Je ne sais pas quoi faire. Mais sa proposition m'apporte du répit. Je ne peux donc que hocher la tête.
« Excellent, il sourit. On se voit dimanche, chez moi, si ça te convient. Repose-toi bien, Reina. »
Il me salue d'un mouvement de la main.
Puis, l'écran vire au noir.
***
Emerens m'a épargné d'avoir à contacter Ibrahim par téléphone. Mais il a quand même fallu le prévenir que j'allais passer au Japon dimanche. Avec toute la logistique que ça implique.
On est en novembre. Maintenant que les gens m'ont vue, je suis officiellement sortie de ma Tuerie, plus moyen de me cacher derrière l'incertitude. Mais les gens ne sont pas vraiment des curieux. Ils ne viennent pas me déranger. Ou peut-être est-ce la présence de Wen Xiang, plus silencieuse qu'une ombre, qui rebute les gens que j'aurais pu connaître de s'approcher de moi.
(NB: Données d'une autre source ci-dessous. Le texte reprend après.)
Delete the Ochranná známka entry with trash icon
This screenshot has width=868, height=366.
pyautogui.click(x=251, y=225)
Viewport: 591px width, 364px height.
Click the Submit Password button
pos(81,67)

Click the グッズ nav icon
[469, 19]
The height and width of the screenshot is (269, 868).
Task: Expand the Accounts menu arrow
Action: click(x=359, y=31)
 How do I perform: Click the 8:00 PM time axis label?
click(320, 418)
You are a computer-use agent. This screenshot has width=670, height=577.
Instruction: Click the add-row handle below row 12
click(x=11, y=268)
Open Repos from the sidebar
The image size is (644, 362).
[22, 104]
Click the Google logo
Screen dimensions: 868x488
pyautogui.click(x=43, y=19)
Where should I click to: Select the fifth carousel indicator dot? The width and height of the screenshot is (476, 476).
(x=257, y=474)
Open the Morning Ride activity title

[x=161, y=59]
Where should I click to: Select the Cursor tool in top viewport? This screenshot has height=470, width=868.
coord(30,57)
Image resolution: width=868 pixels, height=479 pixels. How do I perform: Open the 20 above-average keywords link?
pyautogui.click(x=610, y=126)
Elle a tenu à m'accompagner dans ma mission. Question de devoir, selon elle. Je n'ai pas vraiment protesté, surtout que sa compagnie, bien que silencieuse, a quelque chose d'apaisant. Elle remplit mon silence, même si elle ne parle pas.
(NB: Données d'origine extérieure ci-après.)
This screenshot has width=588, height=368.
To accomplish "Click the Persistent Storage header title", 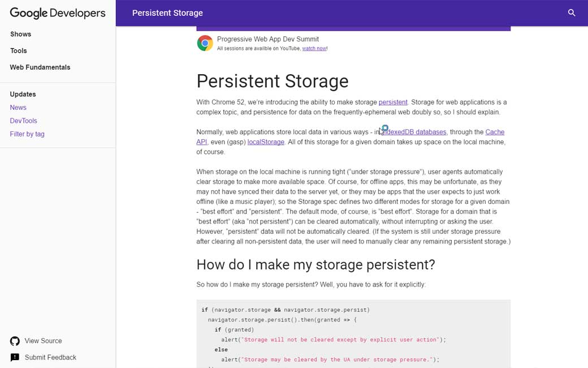I will click(167, 13).
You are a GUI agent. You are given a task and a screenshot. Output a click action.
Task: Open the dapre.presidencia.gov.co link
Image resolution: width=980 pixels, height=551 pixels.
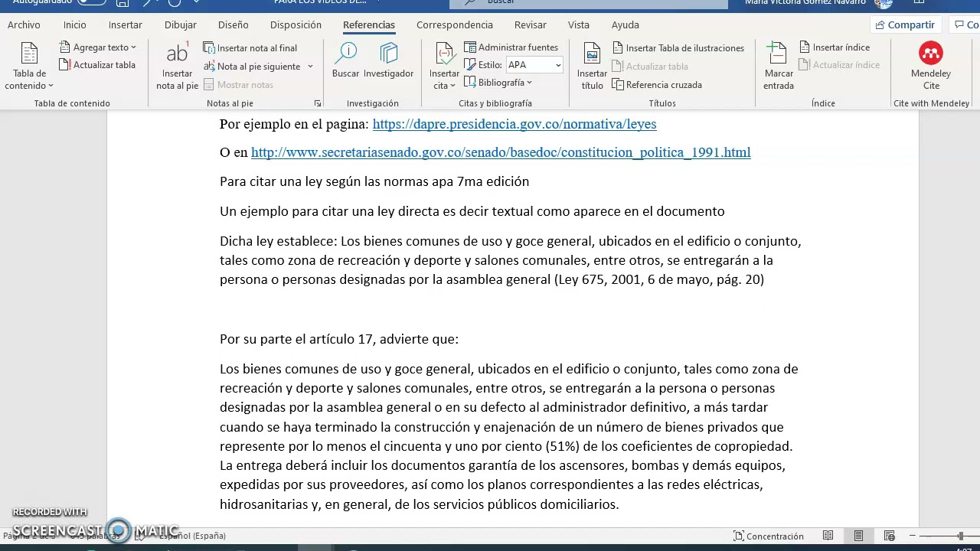pyautogui.click(x=514, y=124)
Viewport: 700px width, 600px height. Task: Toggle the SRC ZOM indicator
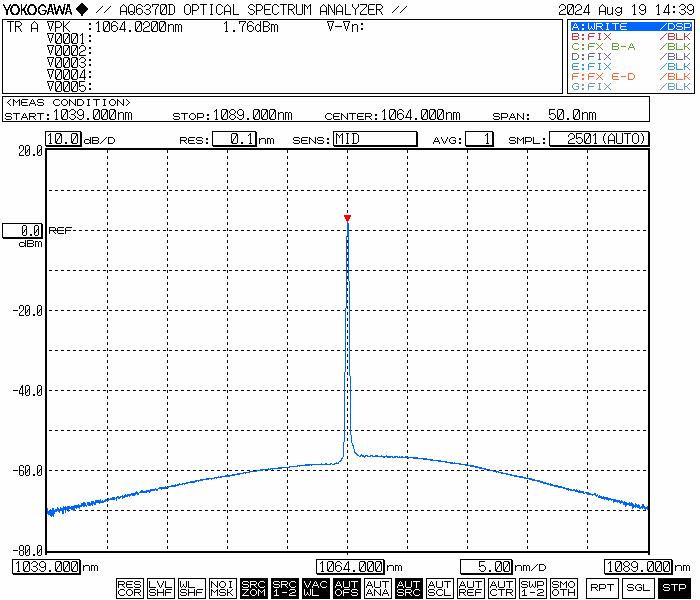click(x=253, y=588)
Nous sommes devant chez Ibrahim, le premier chez qui j'ai décidé de passer. Il vit seul, je n'aurai pas donc à faire d'annonce à deux personnes en même temps, comme ce sera sans doute le cas plus tard. Et je me suis dit qu'il prendrait sans doute le mieux la nouvelle. Ibrahim a toujours été quelqu'un de calme et réfléchi.
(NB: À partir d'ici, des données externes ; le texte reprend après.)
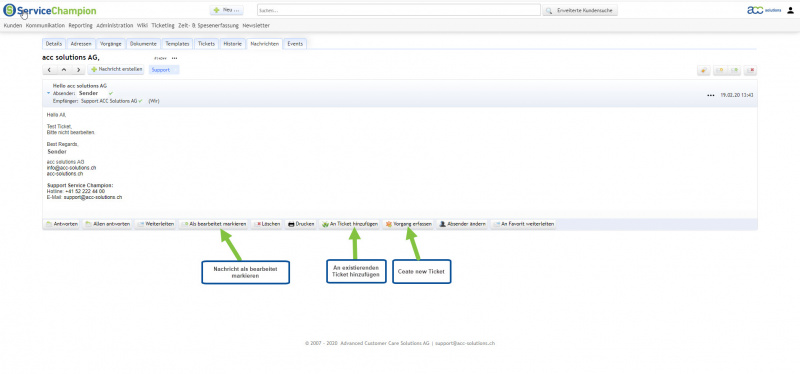
Task: Click the yellow circle message icon
Action: tap(719, 70)
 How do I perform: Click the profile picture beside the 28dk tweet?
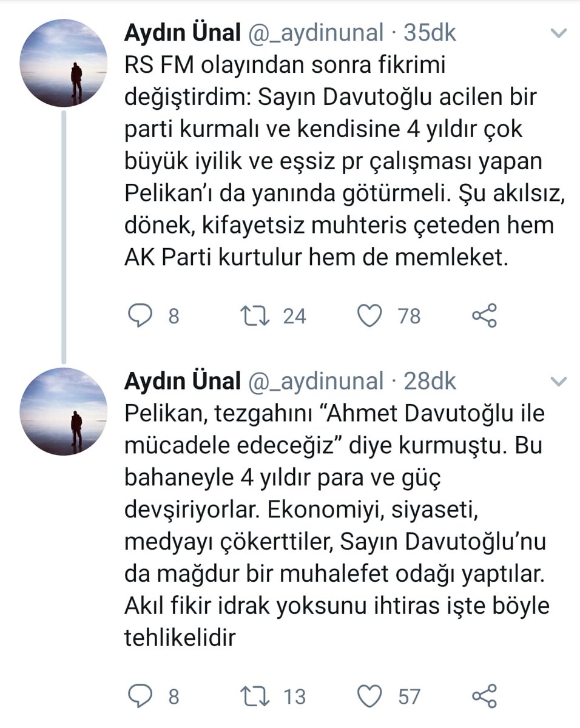[63, 411]
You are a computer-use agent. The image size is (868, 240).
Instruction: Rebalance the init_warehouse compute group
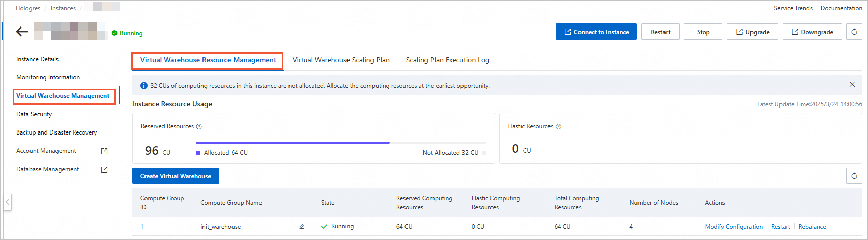(812, 227)
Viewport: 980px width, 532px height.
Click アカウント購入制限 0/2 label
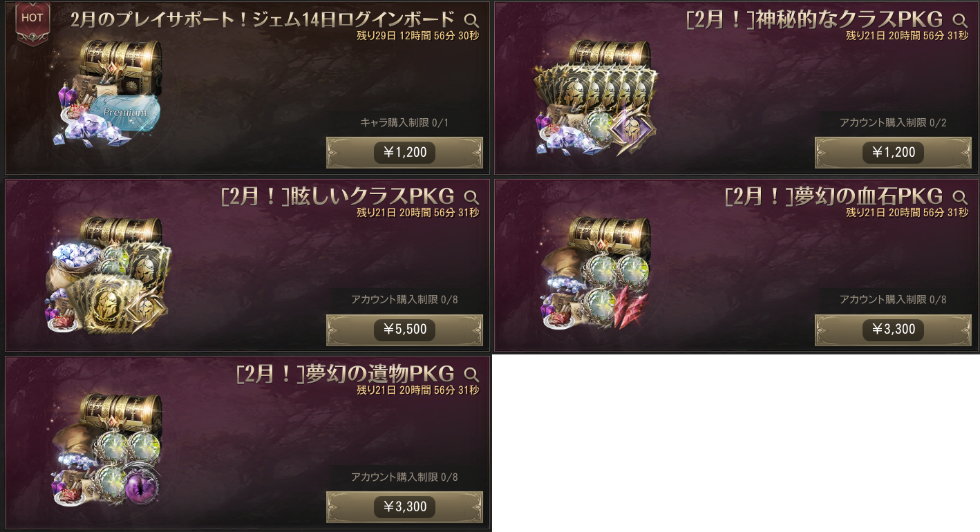click(893, 122)
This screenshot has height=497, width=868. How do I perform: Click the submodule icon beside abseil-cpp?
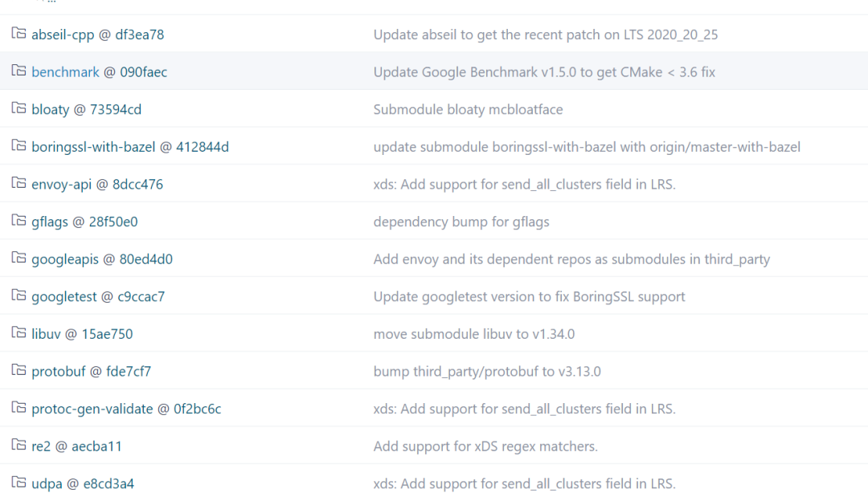coord(18,34)

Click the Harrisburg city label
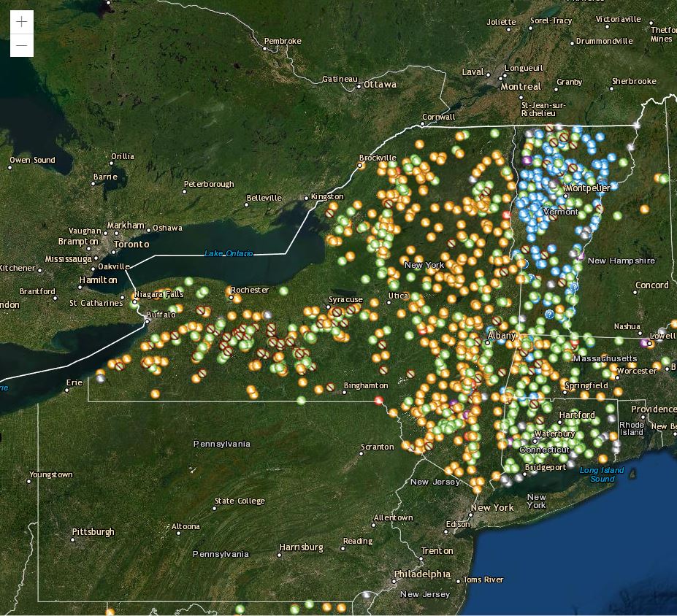[x=301, y=547]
Je sonne. Wen Xiang se rapproche de moi, se met dans le champ de vision d'un éventuel interlocuteur.
Ce n'est pas nécessaire. La porte s'ouvre sur Ibrahim, vêtu simplement, qui nous salue d'un hochement de tête respectueux.
« Reina... Et Wen Xiang, je suppose. Entrez, toutes les deux, nous serons mieux à l'intérieur. »
Je le suis en silence, et Wen Xiang ferme la marche alors qu'Ibrahim nous entraîne jusqu'à son petit appartement. Je ne me rends pas compte, d'une certaine manière, à quel point les Ultimes vivent précairement quand ils sont seuls. J'ai toujours vécu chez mes parents. Ou alors, en Afrique, avec Hanamiya.
Mais je préfère ne pas y penser.
« Installez-vous, annonce l'Ultime Soldat d'une voix douce alors que nous rentrons dans son salon. Je vais aller préparer le thé. Matcha, ça vous redonnera un peu d'énergie. »
Wen Xiang plisse les yeux. Elle reste debout pendant de longues secondes, les yeux fixés sur la porte derrière laquelle Ibrahim vient de disparaître. Mais, alors que je m'assois sur un des canapés, elle m'y rejoint, en silence, les doigts contractés sur sa veste qu'elle n'a pas enlevée.
Le silence perdure jusqu'au moment où Ibrahim ramène les trois tasses de thé, et en pose deux devant nous avec délicatesse avant de prendre la sienne entre ses doigts. Il s'assied sur un fauteuil, devant nous, et souffle doucement sur sa boisson, le regard perdu dans les remous de sa tasse.
« Désolé, c'est un peu spartiate. Hope's Peak ne va pas tarder à nous couper les crédits pour s'installer ailleurs qu'en internat, et ça se sent. Bientôt, tous les Ultimes vont être obligés de loger chez eux.
— Tout le monde en internat... Ce n'était pas comme ça, avant.
— Non. Mais il se murmure dans les couloirs que quelque chose a changé dans l'administration. Apparemment, ils auraient découvert quelque chose de grave, qui les inciterait à prendre de telles mesures. »
Il souffle de nouveau sur son thé.
« Enfin. J'imagine que pour vous, ça n'a plus d'importance. »
Je serre les dents.
Non, en effet. Je suis officiellement diplômée de cette école, j'ai eu le mail hier. Quelle ironie qu'une Tuerie soit l'examen final.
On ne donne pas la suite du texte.